Credit rating agency Moody's has cut Portugal's sovereign debt by one notch, saying it believed an incoming government would need to seek financing support from the European Union as a matter of urgency.
The cut in Portugal's long-term rating to Baa1 from A3 still leaves Moody's evaluation of its debt two notches higher than fellow agency Standard and Poor's but a notch below that of Fitch Ratings.
Moody's said the debt was still under negative review, with further downgrades dependent on Lisbon's ability to secure medium-term funding.
"The limited migration of the rating to Baa1 (and not lower) in today's action, reflects Moody's assessment that assistance would be provided by the other members of the euro zone if Portugal needs financing on an expedited basis before it can obtain funds from the European Financial Stability Facility (EFSF)," Moody's said in a statement.
"Moody's believes the new government will likely approach the facility as a matter of urgency."
The country plans to sell as much as €1 billion of six- and 12-month bills tomorrow.

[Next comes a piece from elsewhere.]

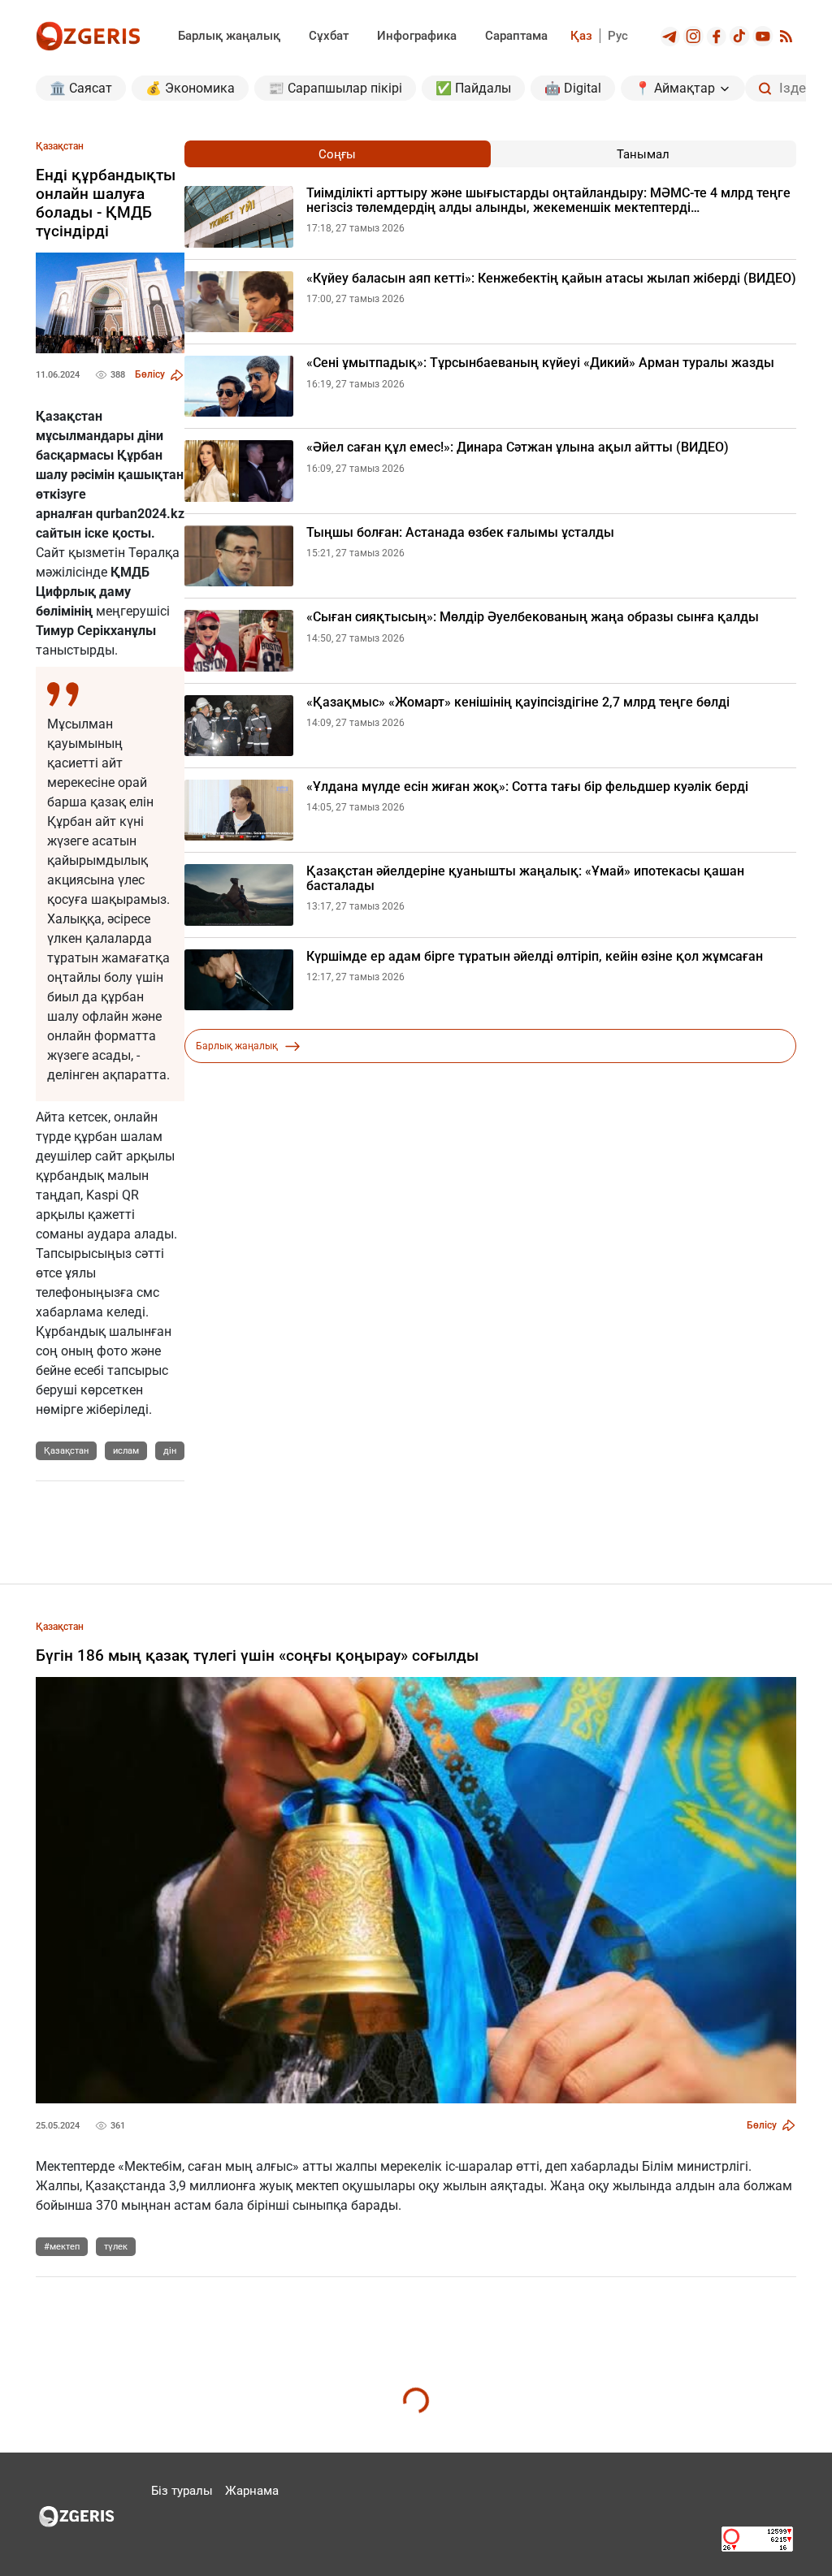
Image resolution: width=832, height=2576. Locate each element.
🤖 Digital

The cost of protecting against a Portuguese default rose to a record, surpassing the price for Irish debt insurance for the first time in seven months. Credit-default swaps on Portugal's bonds climbed 12 basis points to 592, implying a 41 per cent probability the government will renege on its debts within five years, according to CMA.
Contracts tied to Ireland's notes dropped 11.5 basis points to 587.
Euro zone sources said that finance ministers will discuss Portugal's options for resolving its debt problems under a caretaker government, including whether it is capable of requesting EU financial aid, at meetings on Friday.
Financial markets are convinced Lisbon will have to follow Greece and Ireland in asking the European Union and International Monetary Fund for a bailout, but the situation has been complicated by the fall of the government in Lisbon.
Caretaker prime minister José Sócrates, who resigned after parliament rejected a fresh round of budget austerity, has made it a point of honour not to accept EU/IMF help and the country may remain in limbo until an election set for June 5th.
"I am committed to the idea of defending Portugal from external aid ... I will do everything to defend Portugal from this scenario," Mr Sócrates told RTP television late yesterday.
While Portugal can probably go on funding itself for the next eight weeks - it has to refinance €4.3 billion of debt in April and €4.9 billion in June - the cost of doing so is likely to go on being punitively high.